NOW IS THE TIME! Support women in communities: World AIDS Day 2019

NOW IS THE TIME!
Support women in communities: World AIDS Day 2019

World AIDS Day 2019 celebrates that communities make the difference. Today Women4GlobalFund (W4GF) celebrates W4GF Advocates who work hard in their communities and demand attention to the needs of women living with (& affected by) HIV, TB and malaria everywhere. Over the past five years brave W4GF Advocates have pressed for high quality, evidence based, properly funded programmes and services that work for women and girls, in the right locations, with communities and at the right scale.

We celebrate the W4GF Advocates living with and affected by HIV – many of whom – continue to face discrimination and the impact of patriarchy as they sit at decision making tables. We are inspired by the bravery and courage of W4GF Advocates from communities who have built their knowledge and claimed a seat at decision making tables; they are having increasing influence and impact on how the Global Fund works at national, regional and global levels.

We are at a crucial time in the HIV epidemic. This World AIDS Day we must double efforts to support women by prioritising gender equality! If there was ever a time to support women it is now. W4GF Advocates are now busy preparing to make sure that the $14 billion mobilised by the Global Fund reaches the needs and supports the rights of women and girls everywhere through the allocations that will begin in early 2020.

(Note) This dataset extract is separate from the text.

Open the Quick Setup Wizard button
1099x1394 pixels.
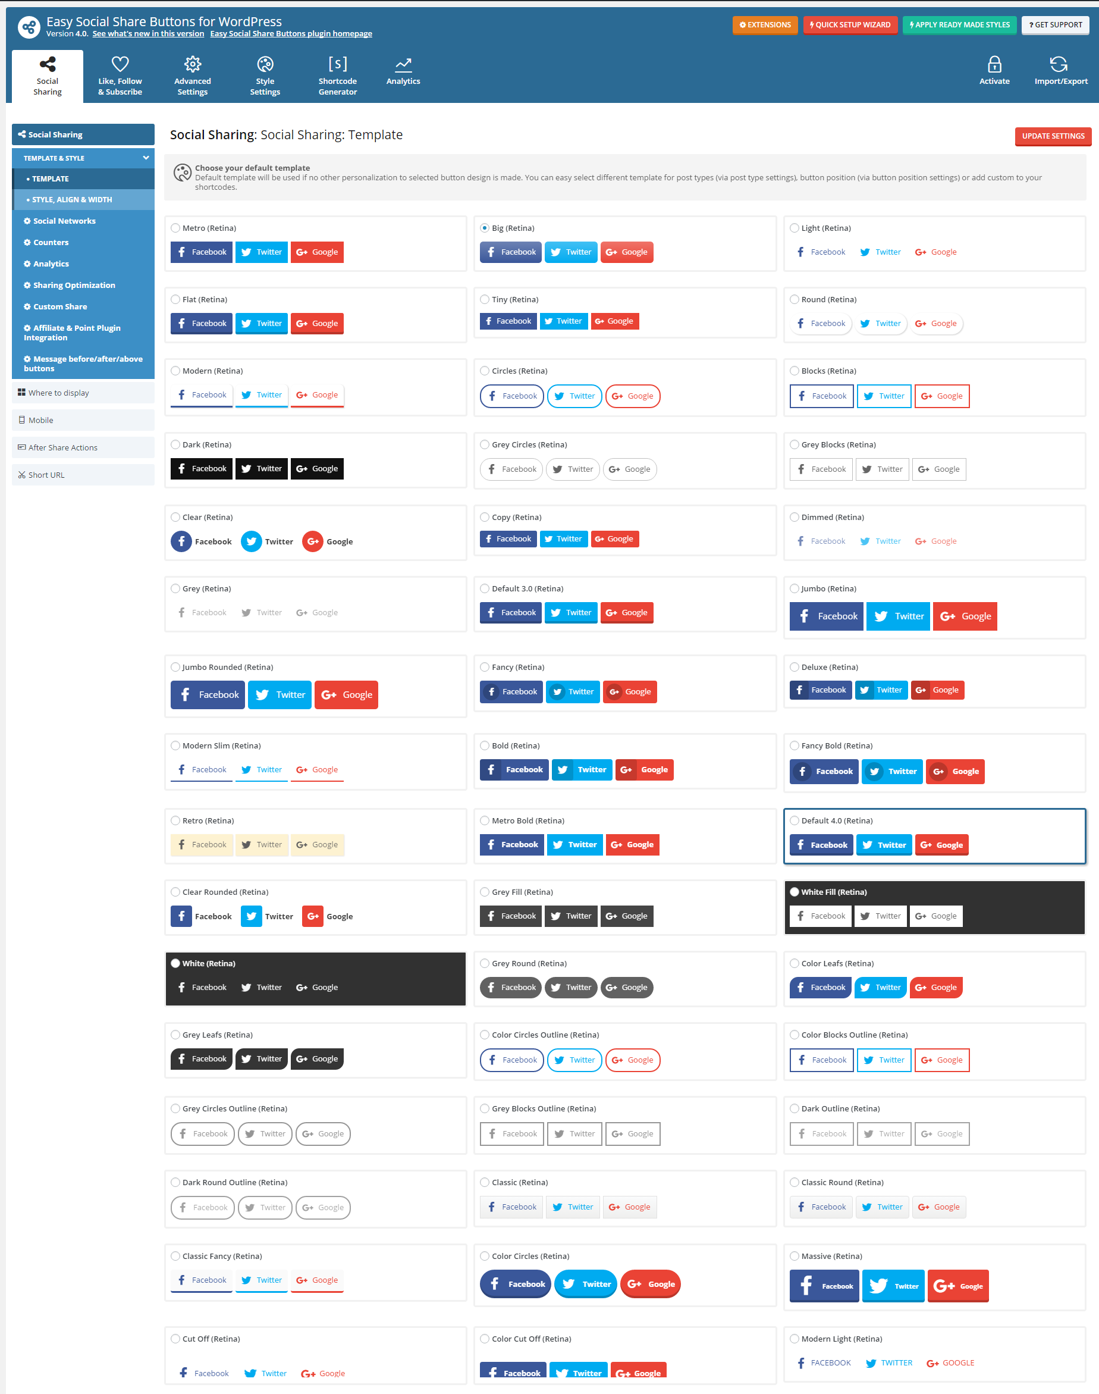point(850,25)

Every inch of ground made for women and girls has only been gained through the hard work of women who have come before us. Those women have enabled us to feel that the rights and privileges that some of us enjoy were always available. Today – many of these gains are at risk as some governments continue to backpedal on progress made. We saw this at the U.N. Commission on the Status of Women (CSW)[1] earlier this year and at ICPD+25.[2]The voices of women in communities have been clear. For over 25 years we have called for our rights to be upheld and respected – and that our sexual and reproductive rights must be central and not divided from AIDS services and programmes.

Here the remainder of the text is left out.